In April 2015 I was put under duress to resign from my professional post and take junior post (I had been at a professional grade performing very well for 13 years). Duress included presenting me with pre-written resignation letter typed up as if I had written it including my name typed at the bottom. I was told if I didn't sign I would be put on performance management and capability procedures which would result in me having no job at all. (I had no performance problems - exemplary service for 13 years)
Since then I have been in junior role 3 grades lower than I have ever been, and I am being bullied and targeted by 2 managers.
Submitted: 1 year ago.
Category: Employment Law
Expert:  Ben Jones replied 1 year ago.
Hello what would you like to know about this?

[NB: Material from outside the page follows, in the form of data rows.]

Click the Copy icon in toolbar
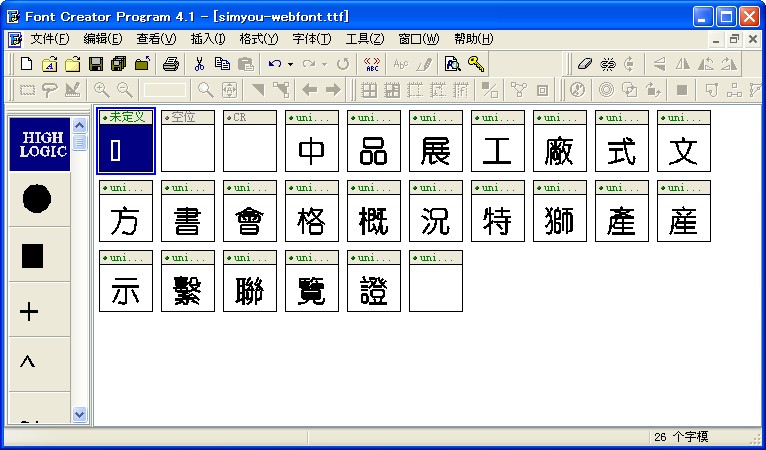Image resolution: width=766 pixels, height=450 pixels. click(222, 64)
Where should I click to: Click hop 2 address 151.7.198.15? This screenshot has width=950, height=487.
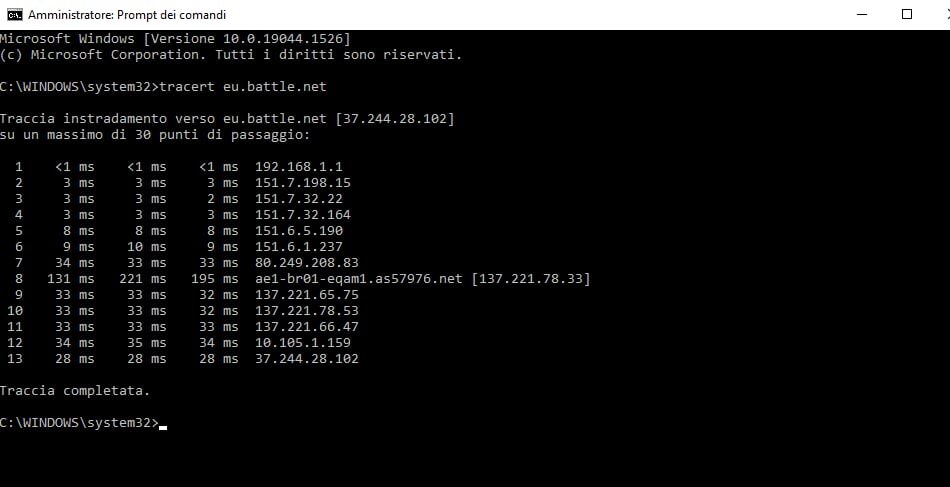[303, 183]
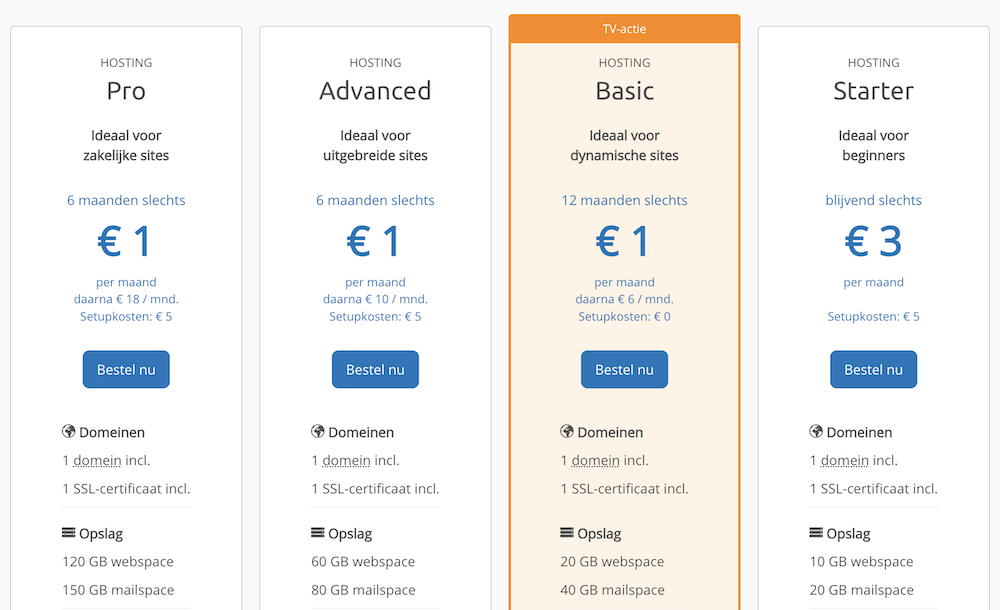Click the Starter plan's € 3 price
Viewport: 1000px width, 610px height.
click(873, 242)
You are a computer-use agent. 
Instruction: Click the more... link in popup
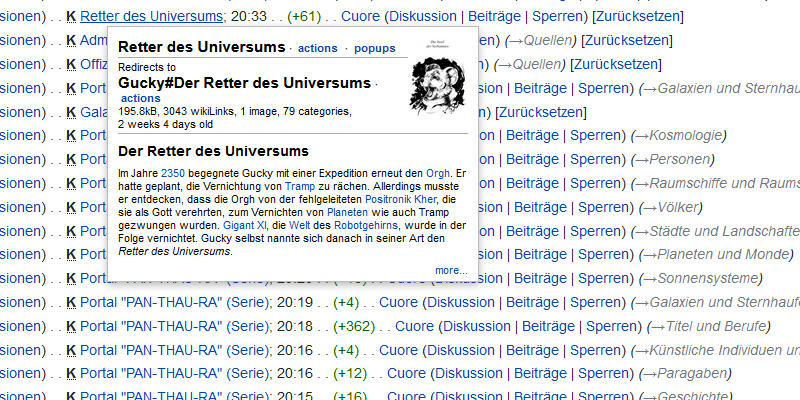coord(451,270)
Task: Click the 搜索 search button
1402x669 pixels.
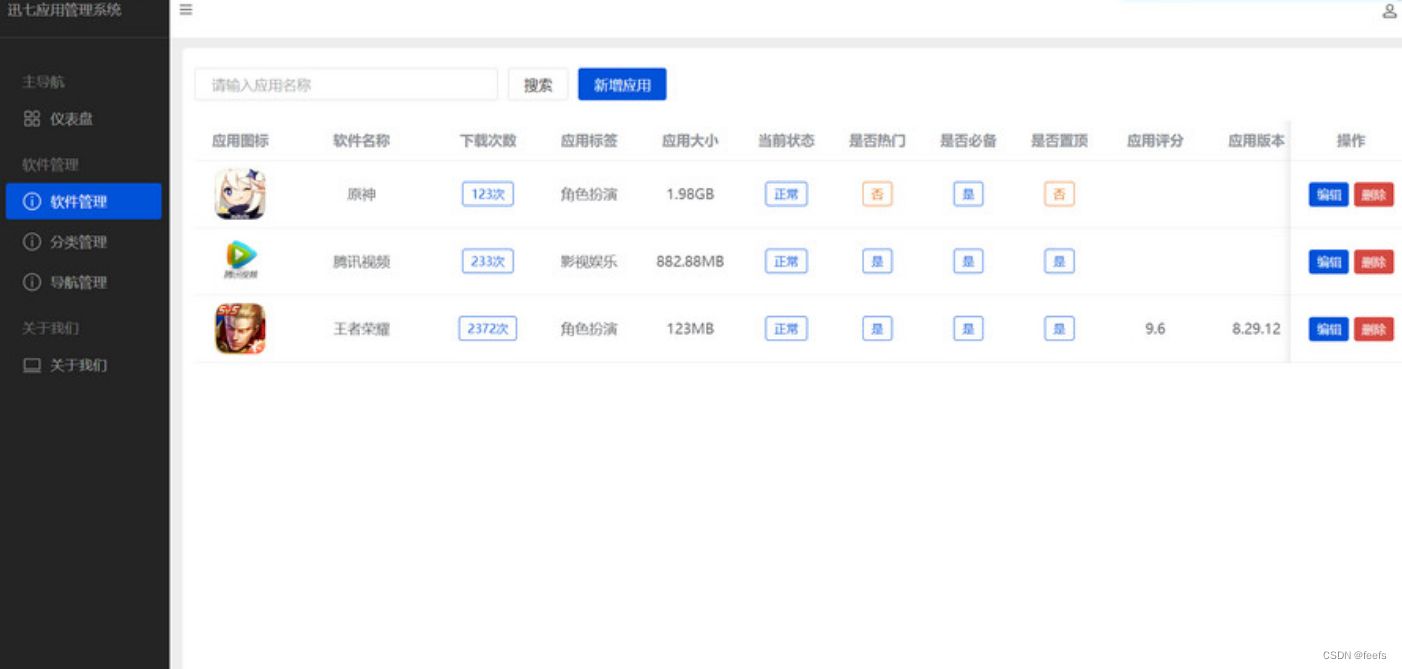Action: coord(538,84)

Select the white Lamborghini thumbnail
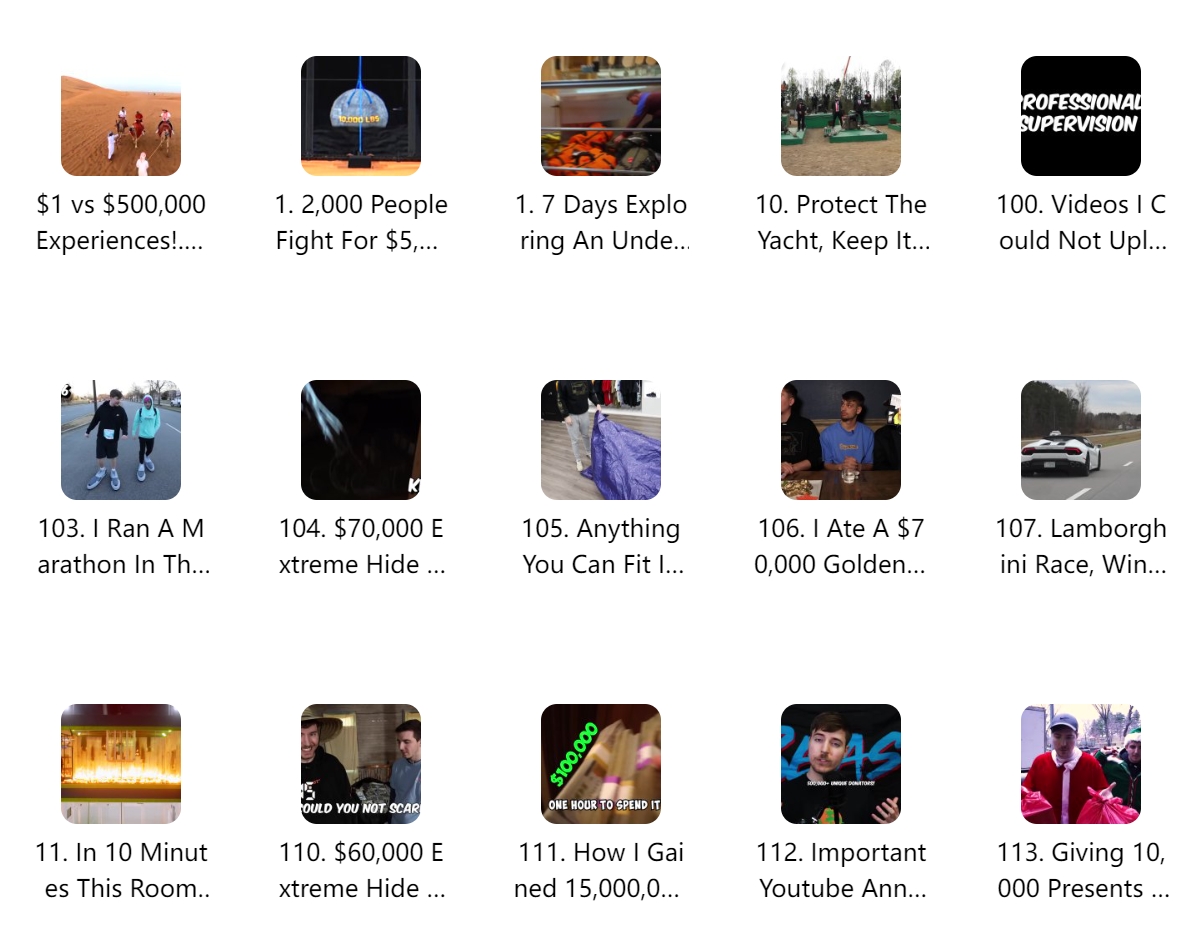pos(1081,440)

Customer: replied 1 year ago.
I am desperate to get my professional job back. Through being demoted to the junior role against my will (by being forced to resign) I have suffered significant damage financially (income and pension), professionally and in terms of my health.When I signed I was under duress and had also not been sleeping properly for 3 months - which my employer knew about.As I was put under duress to sign, does this, for example, make the contract voidable and hence invalid? Can I get my professional job back?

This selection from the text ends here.